Neuroprogesterone signals through Src kinase within RP3V neurons to induce the luteinizing hormone surge in female rats

Abstract

ABSTRACTNeural circuits in female rats are exposed to estradiol and sequential progesterone to regulate the luteinizing hormone (LH) surge and thus ovulation. Estradiol induces progesterone receptors (PGRs) in rostral periventricular region of the third ventricle (RP3V) kisspeptin neurons, and positive feedback estradiol concentrations induce neuroprogesterone (neuroP) synthesis in hypothalamic astrocytes that signal to PGRs expressed in kisspeptin neurons to trigger the LH surge. We tested the hypothesis that neuroP-PGR signals through Src family kinase (Src) to trigger the LH surge. As in vitro, PGR and Src are co-expressed in RP3V neurons. Estradiol treatment increased the number of PGR immunopositive cells and PGR and Src colocalization.

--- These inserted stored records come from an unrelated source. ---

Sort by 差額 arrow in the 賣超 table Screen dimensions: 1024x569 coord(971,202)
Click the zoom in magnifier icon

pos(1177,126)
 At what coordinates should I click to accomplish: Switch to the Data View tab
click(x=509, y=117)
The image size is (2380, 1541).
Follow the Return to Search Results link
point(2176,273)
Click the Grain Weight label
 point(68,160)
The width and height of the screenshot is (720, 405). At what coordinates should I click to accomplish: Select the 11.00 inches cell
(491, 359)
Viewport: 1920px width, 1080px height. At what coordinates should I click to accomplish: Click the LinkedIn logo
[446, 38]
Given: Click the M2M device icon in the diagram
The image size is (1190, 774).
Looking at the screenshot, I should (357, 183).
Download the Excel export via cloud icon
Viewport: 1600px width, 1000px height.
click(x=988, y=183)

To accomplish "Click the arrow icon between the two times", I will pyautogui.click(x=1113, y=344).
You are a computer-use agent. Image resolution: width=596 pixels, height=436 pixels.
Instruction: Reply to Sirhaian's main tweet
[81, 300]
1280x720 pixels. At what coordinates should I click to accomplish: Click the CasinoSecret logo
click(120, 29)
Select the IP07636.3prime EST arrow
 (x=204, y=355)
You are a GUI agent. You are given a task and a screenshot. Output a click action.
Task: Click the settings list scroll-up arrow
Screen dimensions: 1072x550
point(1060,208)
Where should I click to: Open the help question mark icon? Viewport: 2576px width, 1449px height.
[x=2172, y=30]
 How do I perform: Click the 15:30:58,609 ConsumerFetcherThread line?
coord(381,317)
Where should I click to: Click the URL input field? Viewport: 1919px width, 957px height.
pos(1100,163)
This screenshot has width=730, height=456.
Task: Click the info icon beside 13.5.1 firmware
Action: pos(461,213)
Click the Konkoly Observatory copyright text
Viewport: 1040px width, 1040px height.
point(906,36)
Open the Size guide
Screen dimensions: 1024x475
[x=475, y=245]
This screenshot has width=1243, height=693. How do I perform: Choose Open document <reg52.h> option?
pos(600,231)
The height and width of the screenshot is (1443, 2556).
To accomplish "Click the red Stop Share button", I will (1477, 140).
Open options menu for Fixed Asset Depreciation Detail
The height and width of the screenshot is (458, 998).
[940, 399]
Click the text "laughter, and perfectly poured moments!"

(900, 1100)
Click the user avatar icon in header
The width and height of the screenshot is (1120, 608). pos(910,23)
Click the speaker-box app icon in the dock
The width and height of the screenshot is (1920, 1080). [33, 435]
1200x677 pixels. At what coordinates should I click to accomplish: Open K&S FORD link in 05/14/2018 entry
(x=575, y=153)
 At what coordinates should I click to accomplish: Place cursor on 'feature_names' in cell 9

Infusion of the Src inhibitor (PP2) into the RP3V, attenuated the LH surge measured by ELISA in trunk blood collected 53 hours post-EB injection. While PP2 reduced the LH surge in 50 μg EB treated ovariectomized/adrenalectomized (ovx/adx) rats, activation of either PGR or Src in 2μg EB primed animals significantly elevated LH concentrations compared with DMSO treated ovx/adx rats. These results support the importance of Src in the estradiol and neuroP triggering of the LH surge.